Because Thompson was a contender to set a new U.S. record, she was allowed to start Sunday’s race alongside professional runners – including Meb Keflezighi, this year’s winner of the Boston Marathon. Thompson said she was a little concerned about starting the race next to much faster runners.
“Meb came over and had his picture taken with me, and I was really excited to be up there at the front, but I was a little concerned I’d be mowed down,” Thompson said. “When that [starting] gun went off, I knew they were going to hit the road, and I tried hard to stay out of their way. My son told me to [run] straight, and he stayed behind me so if anyone was going to run me over, they’d run him over first!”
Throughout her 15 years of racing, Thompson has raised more than $90,000 for the Leukemia and Lymphoma Society. When Thompson ran her first marathon in 1999, she did it in hopes of raising money to find a cure for a close friend who had been diagnosed with the disease. And over the years, the cause has taken on significant meaning to Thompson as she’s seen more family members and friends fight cancer.
“It meant a lot to me this year, because I just lost my brother who was 99 years old, and he had lymphoma,” Thompson said. “And my husband’s brother had just died a couple of year ago of leukemia, a rare form, and he was much younger – only 73 when he died. I’ve had a lot of friends who have had leukemia and lymphoma.”
Thompson said she doesn’t consider herself a particularly remarkable runner and has been surprised by all the attention she has received – though she noted it was fun having fans request “selfies” with her on the race course.
“I think that’s funny, because I hear that I’ve been inspiring, and I’m glad I am but it’s something that I’d guess,” Thompson said. “If you can get out and exercise, that’s the best thing and never think you’re too old because I’m proof that you’re not.”
Thompson celebrated her finish by spending time with her family – and enjoying a popsicle. She said she would love to do another marathon, and she thinks that with more training, she could finish even stronger.
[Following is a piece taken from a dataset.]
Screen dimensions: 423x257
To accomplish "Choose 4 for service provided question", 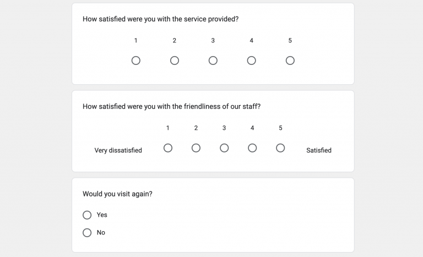I will click(252, 61).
“I think it would be great, the only problem is I’m not sure whether I’ll still be here. But if I am, I think I’ll be better now with getting over the radiation,” Thompson said. “I should do better if I train some more.”
Soon, she will return to her home in Charlotte, North Carolina, where she will spend time with her husband. Upon reuniting, the couple will celebrate another significant achievement: their 67th wedding anniversary.